For this task, you must have:

• Windows XP Professional system
• Administrator access

Details

Creating the Nonadministrator User

Confirming the Secondary Logon Service

1. In the Computer Management console, expand Services And Applications.

2. In the left pane, select Services. In the right pane, scroll down to view the Secondary Logon service.

Notice this service is configured to start automatically and is currently started.

3. Right-click on the Secondary Logon service and select Restart.

As we mentioned earlier, this is called bouncing the service, and it confirms that the service is alive and should be responsive.

A Service Control dialog box opens that shows the progress of the restart process.

4. Close the Computer Management console. Log off as Administrator.

Administrative Activities When Logged On as a Nonadministrator User

1. Log on to the Windows XP Professional system as BoBo, the nonadministrator user.

2. From the Start button, select Control Panel.

3. In the left pane, select Switch To Classic View.

4. Double-click the System applet. In the System Properties dialog box, select the Hardware tab. Click the Device Manager button.

5. You should receive a Device Manager warning message regarding insufficient security privileges. Clear the warning message.

This is evidence of the use of the nonadministrator user account.

6. In Device Manager, expand the Display Adapters.
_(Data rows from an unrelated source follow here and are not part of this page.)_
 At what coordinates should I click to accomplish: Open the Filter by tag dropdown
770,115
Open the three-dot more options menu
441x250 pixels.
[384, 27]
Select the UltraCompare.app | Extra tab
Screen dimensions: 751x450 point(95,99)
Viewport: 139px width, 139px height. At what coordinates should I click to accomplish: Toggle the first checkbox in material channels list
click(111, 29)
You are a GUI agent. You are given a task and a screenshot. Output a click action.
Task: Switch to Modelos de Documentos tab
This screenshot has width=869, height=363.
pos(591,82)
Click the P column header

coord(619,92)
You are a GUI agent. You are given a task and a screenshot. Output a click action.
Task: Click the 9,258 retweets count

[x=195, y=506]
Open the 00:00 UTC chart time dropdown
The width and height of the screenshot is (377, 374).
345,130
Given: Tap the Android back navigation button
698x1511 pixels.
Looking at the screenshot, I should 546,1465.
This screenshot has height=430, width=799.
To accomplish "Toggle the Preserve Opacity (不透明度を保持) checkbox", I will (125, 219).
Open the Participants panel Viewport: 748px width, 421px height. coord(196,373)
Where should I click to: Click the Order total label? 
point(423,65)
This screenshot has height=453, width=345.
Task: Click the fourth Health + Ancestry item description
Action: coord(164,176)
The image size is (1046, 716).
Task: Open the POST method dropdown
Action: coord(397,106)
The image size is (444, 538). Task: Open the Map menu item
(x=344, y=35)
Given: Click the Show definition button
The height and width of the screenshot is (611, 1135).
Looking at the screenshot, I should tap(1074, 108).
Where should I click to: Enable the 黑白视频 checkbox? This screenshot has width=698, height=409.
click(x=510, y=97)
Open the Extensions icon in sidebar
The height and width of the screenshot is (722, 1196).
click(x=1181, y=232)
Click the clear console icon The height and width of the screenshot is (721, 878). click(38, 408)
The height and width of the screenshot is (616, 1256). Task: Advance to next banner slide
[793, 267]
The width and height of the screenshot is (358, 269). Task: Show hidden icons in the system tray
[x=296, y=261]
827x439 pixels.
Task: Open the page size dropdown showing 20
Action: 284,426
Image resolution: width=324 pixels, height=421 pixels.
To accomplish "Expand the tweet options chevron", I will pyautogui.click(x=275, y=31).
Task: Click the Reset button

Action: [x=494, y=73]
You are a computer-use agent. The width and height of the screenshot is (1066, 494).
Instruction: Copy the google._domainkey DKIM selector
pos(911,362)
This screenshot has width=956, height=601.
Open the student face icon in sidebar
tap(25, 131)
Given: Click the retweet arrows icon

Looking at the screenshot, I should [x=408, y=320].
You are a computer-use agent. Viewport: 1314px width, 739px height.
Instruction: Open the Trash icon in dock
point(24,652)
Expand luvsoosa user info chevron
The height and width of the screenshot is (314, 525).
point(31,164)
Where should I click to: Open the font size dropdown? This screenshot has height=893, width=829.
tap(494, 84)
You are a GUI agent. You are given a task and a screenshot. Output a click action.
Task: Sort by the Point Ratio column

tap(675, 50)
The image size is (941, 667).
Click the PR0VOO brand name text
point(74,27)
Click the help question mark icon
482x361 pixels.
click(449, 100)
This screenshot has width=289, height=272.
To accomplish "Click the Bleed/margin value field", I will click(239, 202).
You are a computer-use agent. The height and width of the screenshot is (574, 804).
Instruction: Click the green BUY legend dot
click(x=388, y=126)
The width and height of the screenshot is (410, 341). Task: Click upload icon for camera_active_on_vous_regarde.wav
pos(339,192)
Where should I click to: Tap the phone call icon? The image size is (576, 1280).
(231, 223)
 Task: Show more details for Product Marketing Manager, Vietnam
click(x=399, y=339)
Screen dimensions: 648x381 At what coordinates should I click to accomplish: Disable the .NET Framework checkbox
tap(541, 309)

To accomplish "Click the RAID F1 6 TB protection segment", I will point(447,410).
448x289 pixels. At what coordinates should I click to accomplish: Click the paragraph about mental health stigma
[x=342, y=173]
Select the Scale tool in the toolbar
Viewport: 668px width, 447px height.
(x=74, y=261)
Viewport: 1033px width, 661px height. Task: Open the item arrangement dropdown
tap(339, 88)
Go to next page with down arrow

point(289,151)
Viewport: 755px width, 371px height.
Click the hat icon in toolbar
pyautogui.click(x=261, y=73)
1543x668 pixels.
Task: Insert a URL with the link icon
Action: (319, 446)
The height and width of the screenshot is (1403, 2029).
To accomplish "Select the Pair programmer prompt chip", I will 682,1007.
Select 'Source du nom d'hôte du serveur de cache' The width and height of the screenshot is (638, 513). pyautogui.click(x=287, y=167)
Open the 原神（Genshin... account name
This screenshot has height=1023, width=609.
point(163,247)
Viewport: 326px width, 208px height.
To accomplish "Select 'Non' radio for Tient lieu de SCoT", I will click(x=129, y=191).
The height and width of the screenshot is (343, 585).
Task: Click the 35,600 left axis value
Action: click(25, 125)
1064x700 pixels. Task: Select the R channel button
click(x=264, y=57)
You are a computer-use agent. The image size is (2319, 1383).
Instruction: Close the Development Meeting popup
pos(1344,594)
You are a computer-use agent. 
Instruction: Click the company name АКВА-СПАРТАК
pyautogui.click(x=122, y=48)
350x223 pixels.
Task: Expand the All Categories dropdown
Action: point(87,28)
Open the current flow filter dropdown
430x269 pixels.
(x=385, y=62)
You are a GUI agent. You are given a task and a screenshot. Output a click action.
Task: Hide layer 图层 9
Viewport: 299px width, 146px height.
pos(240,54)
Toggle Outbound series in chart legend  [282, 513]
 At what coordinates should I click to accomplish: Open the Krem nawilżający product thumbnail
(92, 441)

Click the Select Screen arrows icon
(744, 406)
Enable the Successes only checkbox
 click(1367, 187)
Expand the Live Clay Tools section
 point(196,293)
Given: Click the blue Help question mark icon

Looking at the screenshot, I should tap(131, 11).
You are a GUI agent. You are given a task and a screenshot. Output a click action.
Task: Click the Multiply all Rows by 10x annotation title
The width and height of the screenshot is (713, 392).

Right-click on the adapter and select Properties. Select the Driver tab.

Notice that other than viewing information about the display adapter driver, you cannot make any configuration changes.

7. Click Cancel to close the Properties dialog box. Click the X in the upper-right corner to close Device Manager. Click Cancel to close the System Properties dialog box.

8. In the Control Panel, press the Shift key on your keyboard while you right-click on the System applet. Select Run As from the menu.

9. You should see a Run As credentials dialog box.

10. Click the radio button for The Following User.

11. Enter the correct Administrator username and password. Click OK.

12. In the System Properties dialog box, select the Hardware tab. Click the Device Manager button.

13. In Device Manager, expand the Display Adapters. Right-click on the adapter and select Properties. Select the Driver tab.

Notice that you can now make any configuration changes desired. This is evidence of your elevated privilege level from your secondary logon using Administrator credentials.

14. Click Cancel to close the Display Adapter Properties dialog box. Click the X in the upper-right corner to close Device Manager. Click Cancel to close the System Properties dialog box. Close the Control Panel.

Using the Command-Line RunAs

1. Still logged in as BoBo, from the Start button select Run. Type CMD and click OK.

2. In the command window, type runas /?.

3. View the resulting help information on the RunAs command.

4. At the command prompt, enter defrag.exe c: to launch Defrag.exe.

5. You should receive a message stating the following:

You must have Administrator privileges to defragment a volume.

6. At the command prompt, enter runas /user:TopDog “defrag.exe c:” to launch defrag.exe with the RunAs function.

On this system, the Administrator account has been renamed to TopDog.

The double quotes are necessary around defrag c: due to the space used between defrag and c: in the command.

7. You should be prompted for the password for the administrator. Type the password and press Enter. This should launch a command-line version of defrag.exe.

Criteria for Completion

You have completed this task when you have utilized the RunAs function to launch applications with elevated privileges, in both the graphical user interface (GUI) and from the command line.